Medical vs surgical treatment for the native joint in septic arthritis: a 6-year, single UK academic centre experience

Vinod Ravindran1, Ian Logan1 and Brian E. Bourke1

1Department of Rheumatology, St George's Hospital, London, UK.

Correspondence to: Vinod Ravindran, Department of Rheumatology, St George's Hospital, Blackshaw Road, Tooting, London SW17 0QT, UK. E-mail: drvinod12{at}gmail.com


   Abstract

Objective. Medical treatment (serial closed-needle aspiration) and surgical treatment (arthroscopy/arthrotomy combined with joint washout) are well-recognized methods to treat septic arthritis (SA) of native joints. We compared the outcome of proven SA based on the method of treatment.

Methods. We reviewed case notes of adult patients who were admitted to our institution from January 2001 to December 2006 with proven SA (Newman Grade A organism isolated from the joint).

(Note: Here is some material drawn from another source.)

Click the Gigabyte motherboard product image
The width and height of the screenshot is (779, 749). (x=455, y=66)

Results. Thirty-two episodes were treated medically and 19 surgically (4 with arthrotomy, 15 with arthroscopy) in the study period. All had mono-articular SA. No significant difference in the age, symptom duration before treatment and duration of intravenous antibiotic therapy was present between the two groups. Medical treatment resulted in complete recovery in more patients (69 vs 53%, P = 0.24) but longer period of hospitalization [median (interquartile range), 16.5 (14–19) vs 15 (11–17), P = 0.34], although the difference between the groups was not significant. More surgically treated patients had deterioration in functional status at the time of discharge from the hospital (29 vs 44%, P = 0.27), but the difference between the groups was not statistically significant. Surgically treated patients required significantly more sessions of physiotherapy (mean ± S.D., 7 ± 2 vs 10 ± 3, P = 0.002). Mortality was similar (one in each group).

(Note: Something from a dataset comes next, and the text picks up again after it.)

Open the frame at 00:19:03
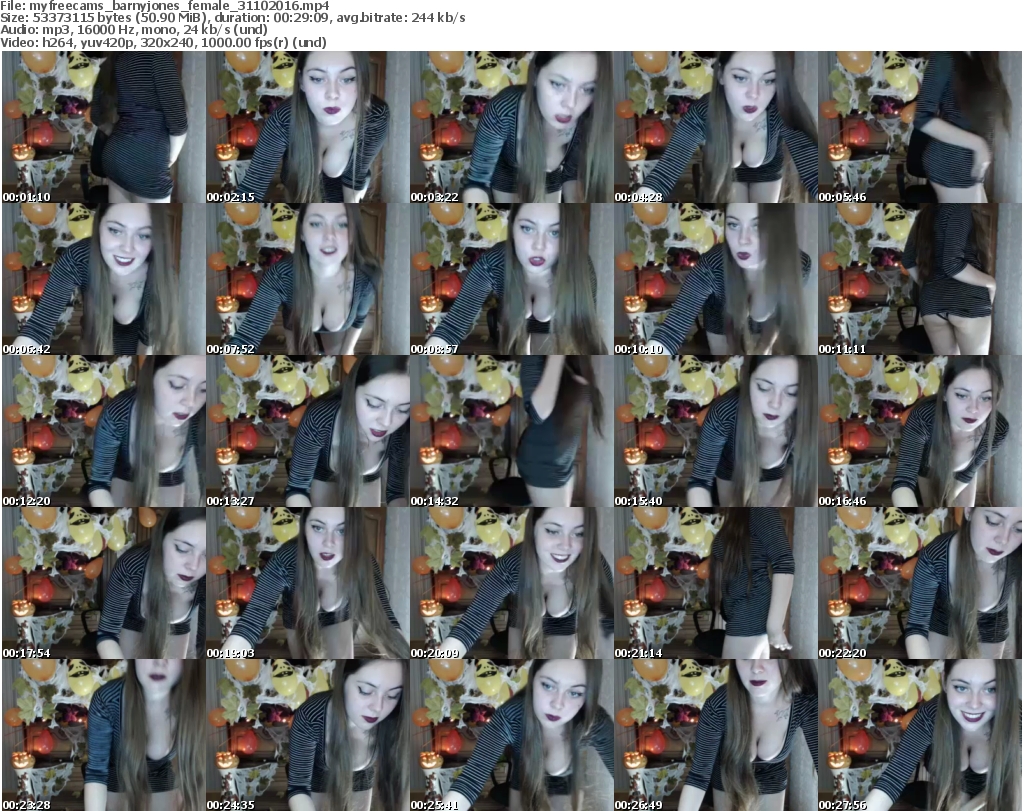The height and width of the screenshot is (811, 1024). pos(306,583)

Conclusion. Results from this study show that for the native joint SA, surgical treatment was not superior to the medical treatment and, therefore, highlight the need for careful case selection for surgical intervention.

KEY WORDS: Septic arthritis, Treatment, Outcome, Serial aspiration, Arthroscopy

Submitted 14 April 2009; revised version accepted 23 June 2009.